Please copy the entries below word for word, leaving out any image.

╭─ Supplied data

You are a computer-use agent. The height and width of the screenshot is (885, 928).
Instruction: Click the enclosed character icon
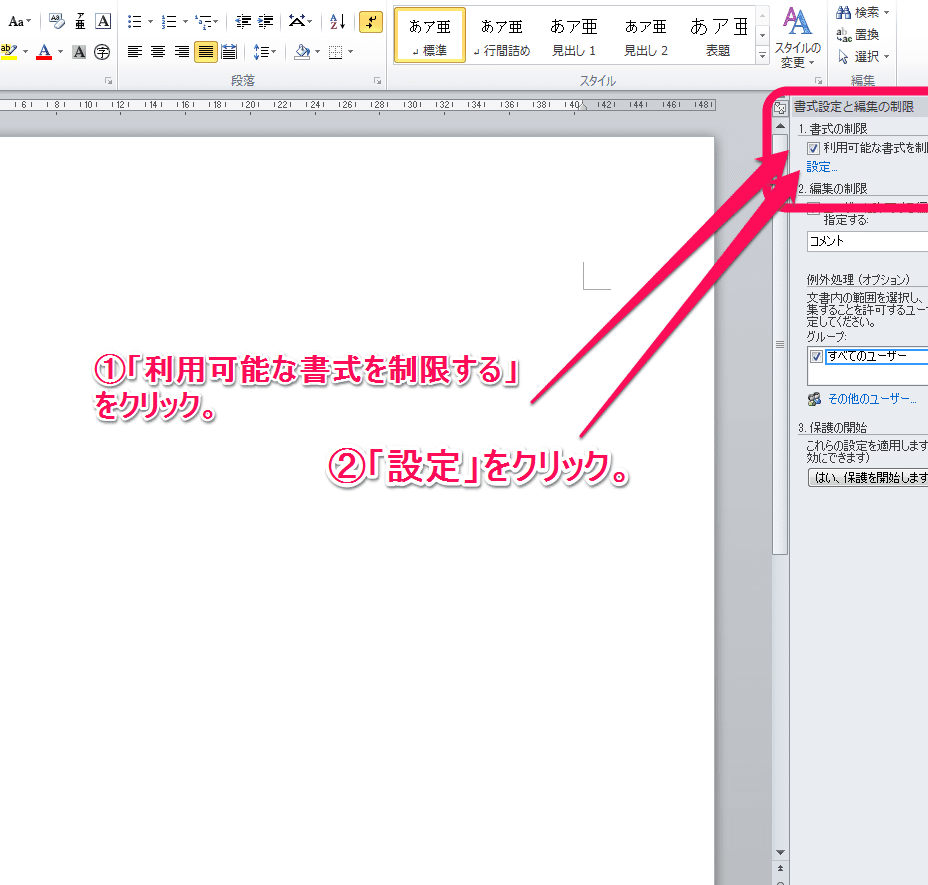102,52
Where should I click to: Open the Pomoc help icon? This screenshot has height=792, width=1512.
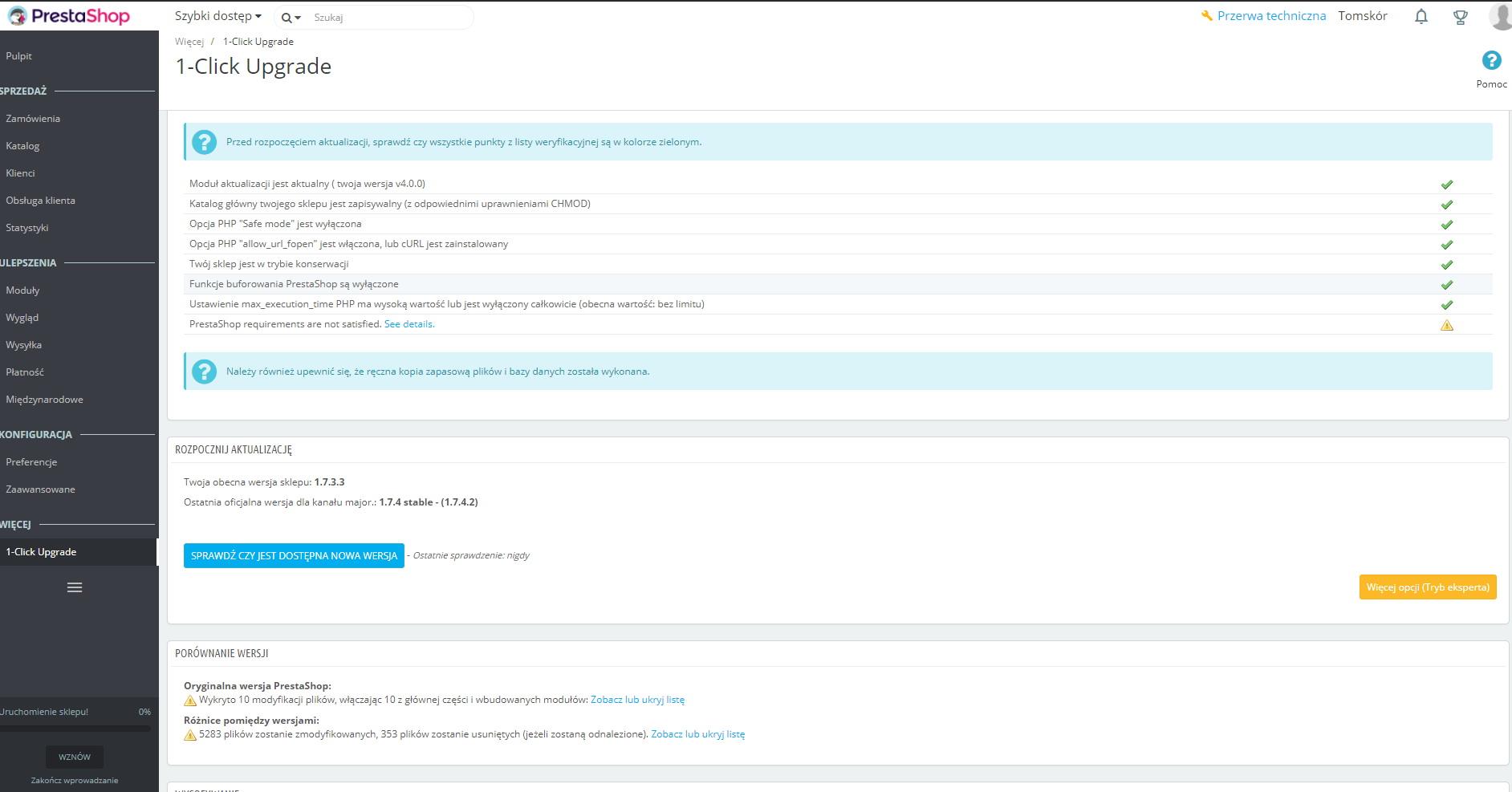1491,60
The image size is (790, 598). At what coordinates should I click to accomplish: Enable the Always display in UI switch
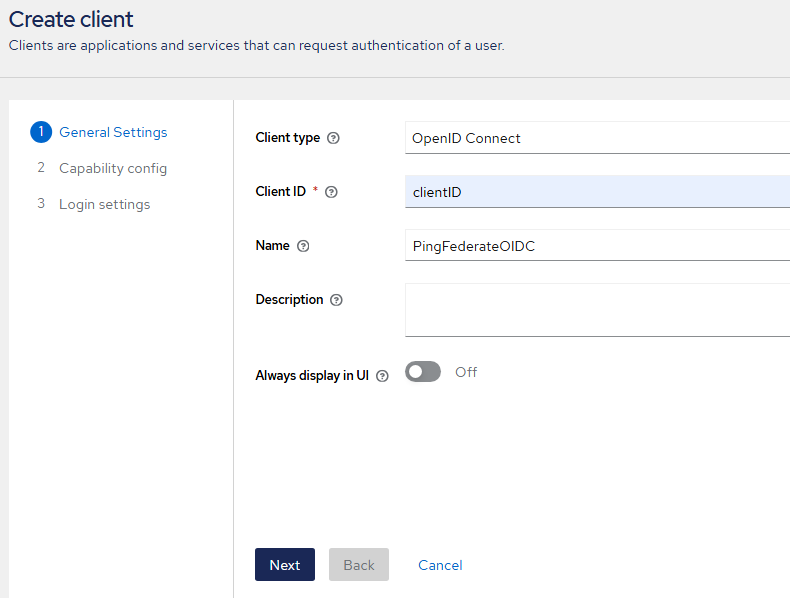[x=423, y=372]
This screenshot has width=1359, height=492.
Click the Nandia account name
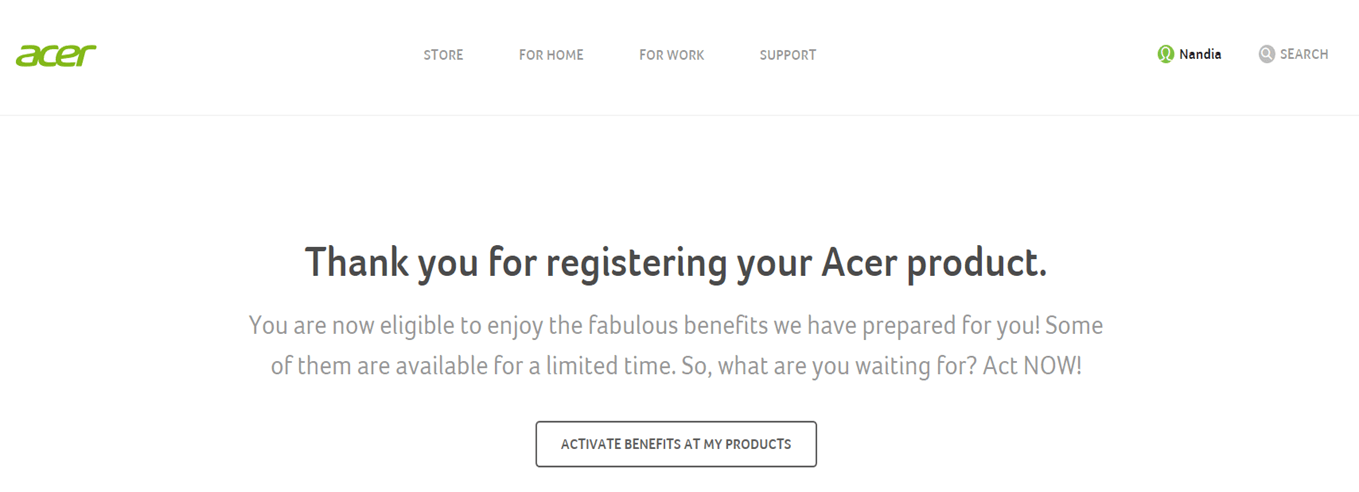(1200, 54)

╰─

» **Task output**
You are a computer-use agent. The height and width of the screenshot is (885, 928).
Instruction: Click the enclosed character icon
102,52
Where should I click to: Open the Pomoc help icon? This screenshot has height=792, width=1512.
1491,60
The image size is (790, 598). At what coordinates should I click to accomplish: Enable the Always display in UI switch
[x=423, y=372]
This screenshot has width=1359, height=492.
Click the Nandia account name
(1200, 54)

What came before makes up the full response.